### Exercise:
Return every line of the data below word for word, with nothing changed.

------------------------------------------------------------------------

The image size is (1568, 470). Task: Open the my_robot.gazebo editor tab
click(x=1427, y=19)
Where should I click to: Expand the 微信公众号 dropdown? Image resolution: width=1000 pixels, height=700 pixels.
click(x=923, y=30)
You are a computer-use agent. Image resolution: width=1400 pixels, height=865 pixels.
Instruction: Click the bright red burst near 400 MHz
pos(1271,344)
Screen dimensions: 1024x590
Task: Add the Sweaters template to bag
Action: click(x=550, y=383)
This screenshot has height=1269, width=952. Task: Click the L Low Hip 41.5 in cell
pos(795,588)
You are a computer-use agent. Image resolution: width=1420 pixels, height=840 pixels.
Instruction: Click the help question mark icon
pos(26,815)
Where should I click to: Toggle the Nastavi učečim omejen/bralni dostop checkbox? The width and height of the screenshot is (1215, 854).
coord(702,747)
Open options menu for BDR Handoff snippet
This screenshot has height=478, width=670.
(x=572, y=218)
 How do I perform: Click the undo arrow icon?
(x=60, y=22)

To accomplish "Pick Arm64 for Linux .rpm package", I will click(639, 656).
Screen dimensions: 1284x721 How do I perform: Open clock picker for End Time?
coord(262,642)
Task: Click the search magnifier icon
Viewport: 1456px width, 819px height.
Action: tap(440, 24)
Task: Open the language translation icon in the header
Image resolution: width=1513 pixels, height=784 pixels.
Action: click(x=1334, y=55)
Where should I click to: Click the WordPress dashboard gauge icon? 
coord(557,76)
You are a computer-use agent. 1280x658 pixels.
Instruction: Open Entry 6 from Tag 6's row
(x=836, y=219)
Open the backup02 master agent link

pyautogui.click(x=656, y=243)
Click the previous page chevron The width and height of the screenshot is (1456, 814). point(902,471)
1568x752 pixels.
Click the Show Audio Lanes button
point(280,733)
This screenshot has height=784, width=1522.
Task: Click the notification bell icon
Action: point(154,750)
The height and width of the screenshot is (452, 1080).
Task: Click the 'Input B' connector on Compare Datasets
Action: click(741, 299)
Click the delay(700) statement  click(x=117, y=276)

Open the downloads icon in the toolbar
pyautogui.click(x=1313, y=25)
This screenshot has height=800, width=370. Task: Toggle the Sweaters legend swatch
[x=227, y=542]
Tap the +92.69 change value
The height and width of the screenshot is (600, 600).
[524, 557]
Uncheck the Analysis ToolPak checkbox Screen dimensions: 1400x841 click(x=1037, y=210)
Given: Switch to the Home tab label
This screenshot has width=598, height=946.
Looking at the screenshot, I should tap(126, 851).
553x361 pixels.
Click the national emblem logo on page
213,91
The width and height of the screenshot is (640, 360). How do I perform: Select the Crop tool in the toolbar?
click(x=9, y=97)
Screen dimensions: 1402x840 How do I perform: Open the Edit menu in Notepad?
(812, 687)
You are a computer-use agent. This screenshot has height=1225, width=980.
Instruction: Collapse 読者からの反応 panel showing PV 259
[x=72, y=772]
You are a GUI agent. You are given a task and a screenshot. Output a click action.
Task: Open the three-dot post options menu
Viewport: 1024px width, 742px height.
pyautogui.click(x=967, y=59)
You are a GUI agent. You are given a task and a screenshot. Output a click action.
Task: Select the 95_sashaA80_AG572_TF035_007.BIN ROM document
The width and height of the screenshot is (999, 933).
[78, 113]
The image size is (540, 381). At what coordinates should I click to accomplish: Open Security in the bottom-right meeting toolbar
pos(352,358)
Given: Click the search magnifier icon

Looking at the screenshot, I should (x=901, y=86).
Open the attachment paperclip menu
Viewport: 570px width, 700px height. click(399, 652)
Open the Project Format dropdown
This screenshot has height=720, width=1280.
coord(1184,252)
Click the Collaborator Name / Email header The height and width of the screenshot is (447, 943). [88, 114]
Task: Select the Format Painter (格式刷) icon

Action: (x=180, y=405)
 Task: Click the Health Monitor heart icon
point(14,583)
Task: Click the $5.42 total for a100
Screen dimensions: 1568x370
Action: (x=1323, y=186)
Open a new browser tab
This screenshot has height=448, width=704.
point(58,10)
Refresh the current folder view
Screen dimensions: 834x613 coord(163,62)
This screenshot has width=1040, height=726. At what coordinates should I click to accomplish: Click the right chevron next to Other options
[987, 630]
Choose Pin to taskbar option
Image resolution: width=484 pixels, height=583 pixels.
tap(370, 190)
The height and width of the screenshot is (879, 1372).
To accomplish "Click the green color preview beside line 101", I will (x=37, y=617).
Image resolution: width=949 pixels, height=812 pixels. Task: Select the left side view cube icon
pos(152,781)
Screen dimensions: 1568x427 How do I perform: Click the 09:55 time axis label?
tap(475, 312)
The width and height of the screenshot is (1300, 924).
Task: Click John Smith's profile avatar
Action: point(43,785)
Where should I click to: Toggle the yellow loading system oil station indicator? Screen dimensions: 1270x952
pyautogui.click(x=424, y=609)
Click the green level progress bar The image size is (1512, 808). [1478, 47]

------------------------------------------------------------------------

### Correct output:
The image size is (1568, 470). Task: Open the my_robot.gazebo editor tab
click(x=1427, y=19)
Where should I click to: Expand the 微信公众号 dropdown? Image resolution: width=1000 pixels, height=700 pixels.
click(x=923, y=30)
You are a computer-use agent. Image resolution: width=1400 pixels, height=865 pixels.
Instruction: Click the bright red burst near 400 MHz
pos(1271,344)
Screen dimensions: 1024x590
Task: Add the Sweaters template to bag
Action: click(x=550, y=383)
This screenshot has height=1269, width=952. Task: Click the L Low Hip 41.5 in cell
pos(795,588)
You are a computer-use agent. Image resolution: width=1420 pixels, height=840 pixels.
Instruction: Click the help question mark icon
pos(26,815)
Where should I click to: Toggle the Nastavi učečim omejen/bralni dostop checkbox? The width and height of the screenshot is (1215, 854).
coord(702,747)
Open options menu for BDR Handoff snippet
This screenshot has height=478, width=670.
(x=572, y=218)
 How do I perform: Click the undo arrow icon?
(x=60, y=22)

To accomplish "Pick Arm64 for Linux .rpm package", I will click(639, 656).
Screen dimensions: 1284x721 How do I perform: Open clock picker for End Time?
coord(262,642)
Task: Click the search magnifier icon
Viewport: 1456px width, 819px height.
Action: tap(440, 24)
Task: Open the language translation icon in the header
Image resolution: width=1513 pixels, height=784 pixels.
Action: click(x=1334, y=55)
Where should I click to: Click the WordPress dashboard gauge icon? 
coord(557,76)
You are a computer-use agent. 1280x658 pixels.
Instruction: Open Entry 6 from Tag 6's row
(x=836, y=219)
Open the backup02 master agent link

pyautogui.click(x=656, y=243)
Click the previous page chevron The width and height of the screenshot is (1456, 814). point(902,471)
1568x752 pixels.
Click the Show Audio Lanes button
point(280,733)
This screenshot has height=784, width=1522.
Task: Click the notification bell icon
Action: point(154,750)
The height and width of the screenshot is (452, 1080).
Task: Click the 'Input B' connector on Compare Datasets
Action: click(741, 299)
Click the delay(700) statement  click(x=117, y=276)

Open the downloads icon in the toolbar
pyautogui.click(x=1313, y=25)
This screenshot has height=800, width=370. Task: Toggle the Sweaters legend swatch
[x=227, y=542]
Tap the +92.69 change value
The height and width of the screenshot is (600, 600).
[524, 557]
Uncheck the Analysis ToolPak checkbox Screen dimensions: 1400x841 click(x=1037, y=210)
Given: Switch to the Home tab label
This screenshot has width=598, height=946.
Looking at the screenshot, I should tap(126, 851).
553x361 pixels.
Click the national emblem logo on page
213,91
The width and height of the screenshot is (640, 360). How do I perform: Select the Crop tool in the toolbar?
click(x=9, y=97)
Screen dimensions: 1402x840 How do I perform: Open the Edit menu in Notepad?
(812, 687)
You are a computer-use agent. This screenshot has height=1225, width=980.
Instruction: Collapse 読者からの反応 panel showing PV 259
[x=72, y=772]
You are a GUI agent. You are given a task and a screenshot. Output a click action.
Task: Open the three-dot post options menu
Viewport: 1024px width, 742px height.
pyautogui.click(x=967, y=59)
You are a GUI agent. You are given a task and a screenshot. Output a click action.
Task: Select the 95_sashaA80_AG572_TF035_007.BIN ROM document
The width and height of the screenshot is (999, 933).
[78, 113]
The image size is (540, 381). At what coordinates should I click to accomplish: Open Security in the bottom-right meeting toolbar
pos(352,358)
Given: Click the search magnifier icon

Looking at the screenshot, I should (x=901, y=86).
Open the attachment paperclip menu
Viewport: 570px width, 700px height. click(399, 652)
Open the Project Format dropdown
This screenshot has height=720, width=1280.
coord(1184,252)
Click the Collaborator Name / Email header The height and width of the screenshot is (447, 943). [88, 114]
Task: Select the Format Painter (格式刷) icon

Action: (x=180, y=405)
 Task: Click the Health Monitor heart icon
point(14,583)
Task: Click the $5.42 total for a100
Screen dimensions: 1568x370
Action: (x=1323, y=186)
Open a new browser tab
This screenshot has height=448, width=704.
point(58,10)
Refresh the current folder view
Screen dimensions: 834x613 coord(163,62)
This screenshot has width=1040, height=726. At what coordinates should I click to accomplish: Click the right chevron next to Other options
[987, 630]
Choose Pin to taskbar option
Image resolution: width=484 pixels, height=583 pixels.
tap(370, 190)
The height and width of the screenshot is (879, 1372).
To accomplish "Click the green color preview beside line 101", I will (x=37, y=617).
Image resolution: width=949 pixels, height=812 pixels. Task: Select the left side view cube icon
pos(152,781)
Screen dimensions: 1568x427 How do I perform: Click the 09:55 time axis label?
tap(475, 312)
The width and height of the screenshot is (1300, 924).
Task: Click John Smith's profile avatar
Action: point(43,785)
Where should I click to: Toggle the yellow loading system oil station indicator? Screen dimensions: 1270x952
pyautogui.click(x=424, y=609)
Click the green level progress bar The image size is (1512, 808). [1478, 47]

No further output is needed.